My summary take away from your comments are that:
- The fund example (and likely others) are UK domiciled
--Technically even in the Pension arrangement, they are PFIC
---However due to the tax treaty, then they (and their interested gained), is protected
-- In event they were instead used as part of a GIA or Stocks and Shares ISA etc. then they would not be protected
That leads me to ask then whether or not the IRS expects to see /know about the pension and or it's contributions now, or they want to know about it later at drawdown
And whether it being used by government employees changes anything of note
=-=
To your question and QrizB, the sAVC is Shared Additional Voluntary Contribution
The initial; blurb from Moneymatters [my-money-matters.co. uk/avcs] reads as follows:
"A core component of what we do at My Money Matters is salary sacrifice Shared Cost Additional Voluntary Contributions (Shared Cost AVCs), a lesser-known benefit available to employees within the Local Government Pension Scheme (LGPS) that helps them save more for retirement.

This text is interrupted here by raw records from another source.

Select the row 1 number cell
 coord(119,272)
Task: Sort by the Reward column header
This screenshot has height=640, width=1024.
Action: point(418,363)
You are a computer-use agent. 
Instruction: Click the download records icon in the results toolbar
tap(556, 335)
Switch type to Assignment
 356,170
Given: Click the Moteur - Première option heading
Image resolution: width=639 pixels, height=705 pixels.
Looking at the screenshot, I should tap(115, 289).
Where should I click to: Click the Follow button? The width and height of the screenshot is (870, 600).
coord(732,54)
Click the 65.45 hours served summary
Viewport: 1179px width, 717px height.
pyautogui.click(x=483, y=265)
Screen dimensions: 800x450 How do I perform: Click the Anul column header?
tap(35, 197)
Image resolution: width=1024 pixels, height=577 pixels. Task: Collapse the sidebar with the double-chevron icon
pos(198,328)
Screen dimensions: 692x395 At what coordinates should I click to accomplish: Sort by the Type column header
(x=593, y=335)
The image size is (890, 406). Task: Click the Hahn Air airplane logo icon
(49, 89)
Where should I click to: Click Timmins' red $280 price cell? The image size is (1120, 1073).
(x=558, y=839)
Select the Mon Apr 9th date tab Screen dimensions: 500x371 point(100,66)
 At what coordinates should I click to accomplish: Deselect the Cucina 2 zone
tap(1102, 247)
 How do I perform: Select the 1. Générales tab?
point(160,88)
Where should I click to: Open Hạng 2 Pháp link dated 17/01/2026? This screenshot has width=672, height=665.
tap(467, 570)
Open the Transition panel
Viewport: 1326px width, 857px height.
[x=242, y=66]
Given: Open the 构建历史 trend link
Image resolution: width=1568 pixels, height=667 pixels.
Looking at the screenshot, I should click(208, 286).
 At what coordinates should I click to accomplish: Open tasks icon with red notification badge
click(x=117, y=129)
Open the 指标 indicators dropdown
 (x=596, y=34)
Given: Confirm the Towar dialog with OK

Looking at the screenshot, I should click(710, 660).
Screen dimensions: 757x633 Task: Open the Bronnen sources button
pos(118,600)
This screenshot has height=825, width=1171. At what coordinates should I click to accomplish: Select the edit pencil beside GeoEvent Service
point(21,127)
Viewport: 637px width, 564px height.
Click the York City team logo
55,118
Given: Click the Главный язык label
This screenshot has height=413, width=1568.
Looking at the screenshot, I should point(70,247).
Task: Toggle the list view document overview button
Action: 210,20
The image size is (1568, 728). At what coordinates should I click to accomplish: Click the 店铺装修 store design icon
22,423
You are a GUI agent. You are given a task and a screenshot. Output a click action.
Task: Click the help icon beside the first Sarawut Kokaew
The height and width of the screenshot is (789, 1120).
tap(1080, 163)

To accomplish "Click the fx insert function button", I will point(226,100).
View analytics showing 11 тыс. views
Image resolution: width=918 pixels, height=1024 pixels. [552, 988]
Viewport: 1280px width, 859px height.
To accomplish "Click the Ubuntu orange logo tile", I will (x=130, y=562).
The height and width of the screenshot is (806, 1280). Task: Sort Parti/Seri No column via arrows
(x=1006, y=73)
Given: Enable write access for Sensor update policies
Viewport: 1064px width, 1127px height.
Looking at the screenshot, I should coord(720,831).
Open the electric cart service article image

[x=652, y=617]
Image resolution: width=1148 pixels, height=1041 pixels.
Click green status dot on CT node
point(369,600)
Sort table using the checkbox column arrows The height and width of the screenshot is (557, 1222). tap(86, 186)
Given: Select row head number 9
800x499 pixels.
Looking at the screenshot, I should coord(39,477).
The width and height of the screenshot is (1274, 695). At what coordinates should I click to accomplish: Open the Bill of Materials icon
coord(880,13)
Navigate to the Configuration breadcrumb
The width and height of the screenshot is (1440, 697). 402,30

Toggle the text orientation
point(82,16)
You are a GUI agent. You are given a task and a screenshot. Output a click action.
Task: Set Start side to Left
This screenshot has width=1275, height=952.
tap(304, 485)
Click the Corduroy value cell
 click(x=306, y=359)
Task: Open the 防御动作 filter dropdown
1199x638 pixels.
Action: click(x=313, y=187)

Many employees assume their state pension will be enough to provide a substantial income for retirement, but that’s rarely the case.
What are Shared Cost AVCs?
Shared Cost AVCs enable the employee to build an additional pot of money alongside their pension with contributions exempt from Income Tax and National Insurance contributions (NICs), with the potential to take it all as a tax-free lump sum when they retire.
The AVCs are held with the AVC provider (Standard Life, Prudential etc.) and are processed via a reduction in the employees salary via a salary sacrifice arrangement, on which the employer also makes savings by paying less employer NI. "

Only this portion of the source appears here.